AVAILABLE RECORDS
- - -

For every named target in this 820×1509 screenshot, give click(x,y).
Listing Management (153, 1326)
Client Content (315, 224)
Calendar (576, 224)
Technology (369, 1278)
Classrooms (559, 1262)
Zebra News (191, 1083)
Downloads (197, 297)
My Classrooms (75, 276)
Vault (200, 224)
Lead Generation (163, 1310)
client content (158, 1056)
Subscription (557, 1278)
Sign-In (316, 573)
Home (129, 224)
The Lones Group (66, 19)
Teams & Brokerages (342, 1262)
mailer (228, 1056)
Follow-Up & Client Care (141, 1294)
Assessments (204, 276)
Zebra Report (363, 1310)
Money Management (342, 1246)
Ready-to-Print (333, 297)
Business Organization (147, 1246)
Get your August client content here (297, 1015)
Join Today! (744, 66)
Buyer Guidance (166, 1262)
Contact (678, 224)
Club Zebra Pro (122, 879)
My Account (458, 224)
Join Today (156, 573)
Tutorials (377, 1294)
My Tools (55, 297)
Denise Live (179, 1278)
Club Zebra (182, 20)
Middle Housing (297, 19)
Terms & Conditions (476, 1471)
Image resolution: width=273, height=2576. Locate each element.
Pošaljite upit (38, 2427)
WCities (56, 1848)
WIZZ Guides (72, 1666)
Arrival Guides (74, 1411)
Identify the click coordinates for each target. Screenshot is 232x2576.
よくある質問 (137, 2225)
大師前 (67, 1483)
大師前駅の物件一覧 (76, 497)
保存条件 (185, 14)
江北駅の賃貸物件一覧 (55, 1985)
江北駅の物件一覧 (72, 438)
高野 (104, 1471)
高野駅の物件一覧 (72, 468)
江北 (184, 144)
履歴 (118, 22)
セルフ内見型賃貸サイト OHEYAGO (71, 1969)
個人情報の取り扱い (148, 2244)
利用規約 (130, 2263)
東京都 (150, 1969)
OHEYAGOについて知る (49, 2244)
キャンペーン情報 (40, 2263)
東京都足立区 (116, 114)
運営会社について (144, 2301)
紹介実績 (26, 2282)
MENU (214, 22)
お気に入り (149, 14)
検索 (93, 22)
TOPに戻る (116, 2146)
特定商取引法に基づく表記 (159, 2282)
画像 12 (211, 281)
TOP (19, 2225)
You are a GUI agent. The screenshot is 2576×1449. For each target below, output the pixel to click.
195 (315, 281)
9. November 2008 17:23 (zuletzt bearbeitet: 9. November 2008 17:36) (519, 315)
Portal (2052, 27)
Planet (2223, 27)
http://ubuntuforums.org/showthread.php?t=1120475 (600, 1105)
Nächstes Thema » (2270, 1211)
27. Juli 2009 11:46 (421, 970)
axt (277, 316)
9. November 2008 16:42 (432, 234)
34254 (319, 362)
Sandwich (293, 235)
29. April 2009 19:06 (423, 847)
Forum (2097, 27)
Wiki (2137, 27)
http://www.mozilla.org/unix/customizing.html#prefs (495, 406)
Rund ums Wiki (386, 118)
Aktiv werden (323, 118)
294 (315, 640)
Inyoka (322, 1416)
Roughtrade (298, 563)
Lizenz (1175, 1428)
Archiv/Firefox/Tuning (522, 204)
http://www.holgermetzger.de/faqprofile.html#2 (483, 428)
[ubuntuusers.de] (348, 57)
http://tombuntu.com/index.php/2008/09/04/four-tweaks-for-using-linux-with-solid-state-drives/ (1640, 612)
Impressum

- - -

INSTRUCTIONS FOR THE TASK
Return a copy of each line in the entries that contains "http".

EXERCISE RESPONSE
http://ubuntuforums.org/showthread.php?t=1120475 (600, 1105)
http://www.mozilla.org/unix/customizing.html#prefs (495, 406)
http://www.holgermetzger.de/faqprofile.html#2 (483, 428)
http://tombuntu.com/index.php/2008/09/04/four-tweaks-for-using-linux-with-solid-state-drives/ (1640, 612)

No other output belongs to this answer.